Our sense of morality does not apply to him? So it is ok for him to command an army of people to wipe out another tribe simple because he said so. This is moral? How? What did the children of the tribe ever do to him (except the 'women children' taken as wives, of course)? I thought kids have a clean slate... When you further examine this stuff, it just doesn't make any friggin' sense! It's just people using delusions of grandeur to take thing which they wrongfully believe to be theirs. How can you so easily dismiss the OT when it is the very foundation of Christianity? The first christians were a group of jews who decided not to call themselves jews anymore!

The hummingbird analogy isn't even analogous. The bird doesn't have a sense of morals. The bird doesn't have the capacity (or the tools) to understand logic, reason, math or what you are communicating to him. We do have the capacity to understand what god is supposedly trying to communicate to us through 'divine inspiration', the Bible. It is written in term we understand, but it's full of contradictions, which go ignored, and atrocities, which go ignored or are justified with statements such as "God is beyond us...". That is a total cop-out response. If the god of the bible is everything he claims to be, he probably cancels himself out.
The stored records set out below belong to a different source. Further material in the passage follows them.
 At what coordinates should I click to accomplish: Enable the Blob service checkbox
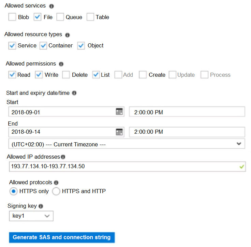point(12,17)
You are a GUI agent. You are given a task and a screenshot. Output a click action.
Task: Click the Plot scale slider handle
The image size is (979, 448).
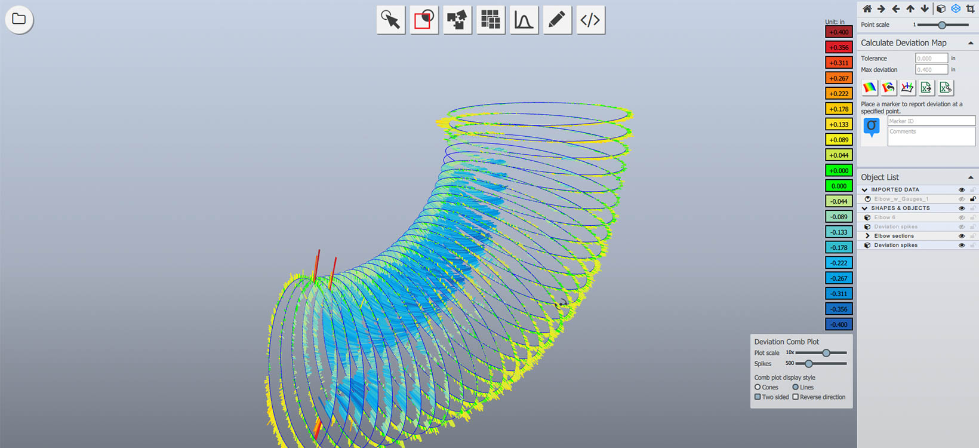[x=826, y=353]
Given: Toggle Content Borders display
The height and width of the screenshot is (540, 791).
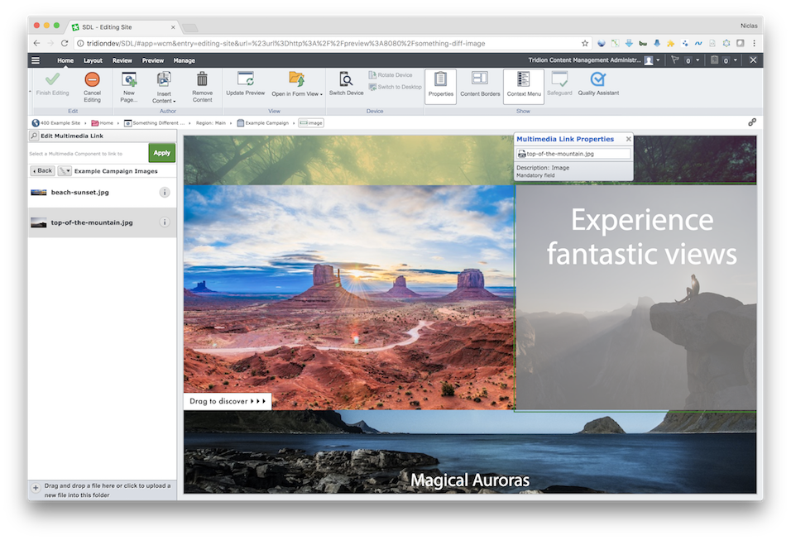Looking at the screenshot, I should (x=480, y=79).

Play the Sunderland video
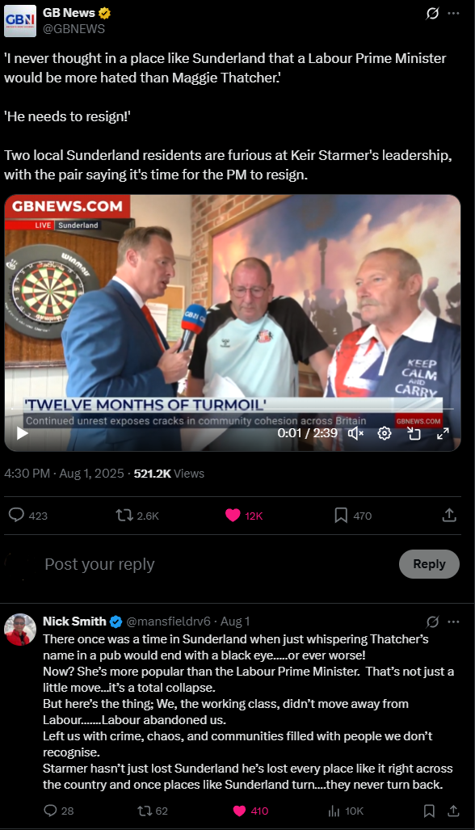22,433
So you see, I don't see how i'm missing your point at all, I understand exactly what you are saying. But i'm not sure you do. I don't mean to "bludgeon" you, but sorry if i'm not soft, I don't sugar coat anything. lol. I'm also sorry if you think my use of logic is a belief but that is not correct. Logic is a tool. This statement seems like a way of trying to 'level the playing field' by trying to state something I believe, because you believe in something. It's also a red herring... What about my arguments earlier, where I described god must get his morals from somewhere, and his morals affect how he enacts with his reality, thus effect how he proceeds with his plan. Which lead to predestination. Which you wrote off. So again, we can understand certain aspects of god because that is what he gave to us in the Bible (supposedly). This is what everything you have stated, all the things you "know" about god have come from! Do you get it yet? Or are the circles going to continue? lol If you are saying that moral (or any) understanding of god is just not possible, you might as well chuck that book right out the window.

Was that last part necessary? I think so! The arguments are circular, and when I present an argument based upon the bible you reject it saying it's "flawed" and just say it's beyond us. I mean, you are combining logical fallacies here like the power rangers combining zords.

Sorry, a joke, couldn't help it, but no offense really. These discussions are good, they help.